Golodner also admits that SPACE is giving serious thought to the pos­sibility of working through student groups to help inculcate, at the college level, the habit of participation in union-style organizations.

These plans are still in the forma­tive stage, however, as are most of SPACE'S. For example, Golodner says advisory committees or boards are due to be set up to help provide expert,

26 C&EN DEC. 9, 1968

Page 4: Move to organize professionals accelerates

inside information on what kind of appeal is necessary to win over scien­tists and engineers. These commit­tees, Golodner adds, might even evolve into something more than advisory groups and eventually assume some kind of direct control over specific areas of organizing.

Joe Stewart is thoroughly familiar with the loss of individual freedom which unionization has traditionally caused or aggravated. But when Jack Golodner is confronted with these problems—rigid conformity, strict grievance machinery and seniority rules, strikes, overtime regulations, and union discipline—he simply says that every union makes its own contract with its own provisions. Actor's Eq­uity, he notes, has dealt in its own way with wage, seniority, and overtime issues. As long as, he says, collective bargaining is used as a means of set­tling management/employee problems, you have a union. The National Ed­ucation Association, for example, is a union by Mr. Golodner's lights.

If ΝΕΑ and SPACE are typical, what is happening is a converging of the functions of professional societies and labor unions. It will take time, though, to alter the labor movement's image. As ACS's Stewart points out, the concept of unionism generates deep emotions. "People," he says, "are either prounion or antiunion without really understanding the detail of what they're talking about."

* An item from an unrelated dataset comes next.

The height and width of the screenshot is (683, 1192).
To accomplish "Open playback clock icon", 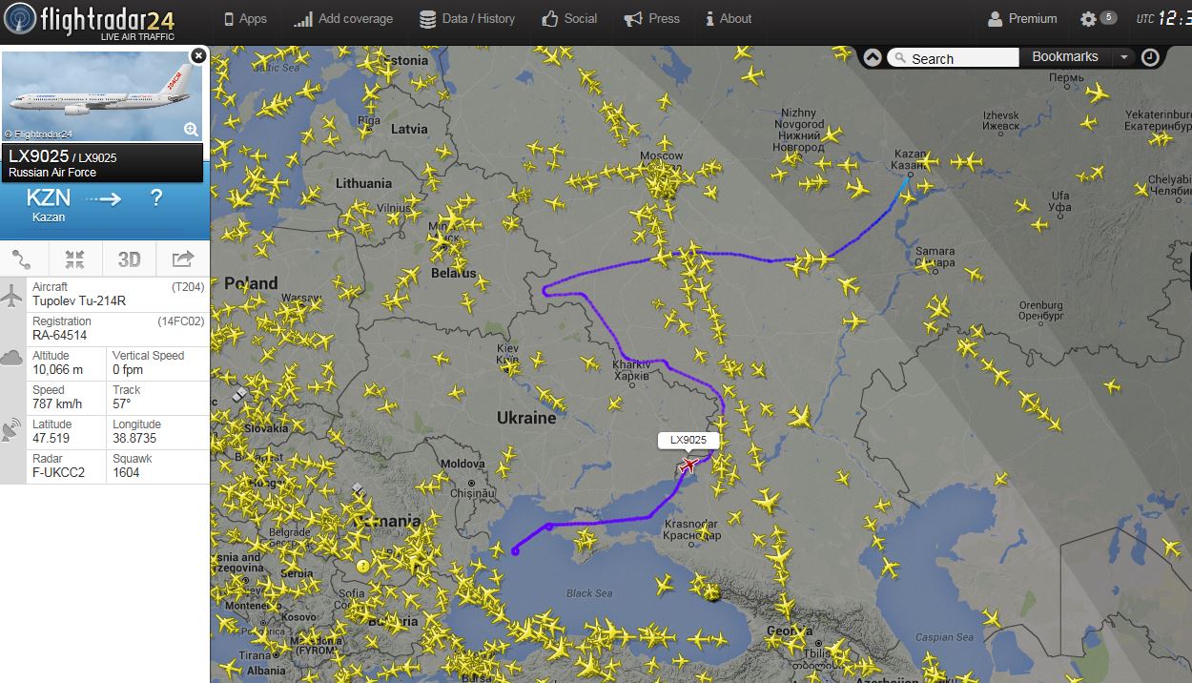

But despite this basic, antiunion bias on the part of many professionals, Jack Golodner is optimistic about his union's future. "The delusion," he says, "that what is right for the em­ployer is right for the profession is crumbling." Dual technical/adminis­trative promotional ladders, paid sab­baticals to return to school, royalties on patents and copyrights, and a greater voice in decision making are all aspects of the professional/technical man's working life that Mr. Golodner believes will become the subjects of collective bargaining.

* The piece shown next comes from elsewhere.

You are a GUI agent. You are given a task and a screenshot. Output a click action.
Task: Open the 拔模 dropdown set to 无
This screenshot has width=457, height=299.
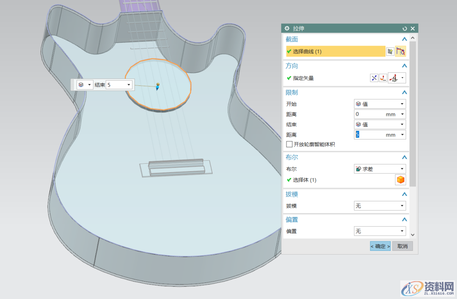coord(380,206)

Certainly the phoenixlike union movement among engineers as re­flected by ESA/CESO seems to indi­cate that the urge to organize is alive and kicking. Ultimately the question for chemists may well be the one Joe Stewart framed for C&EN: "The question," he says, "that ACS members are going to have to look at is, forget­ting the emotional implications and the semantics, do they want to convert or encourage other people to convert ACS into a society which can attain some of the objectives for which unions have traditionally strived, or into an organization which uses the methods that have generally characterized un­ions as they have forced their way toward their goals."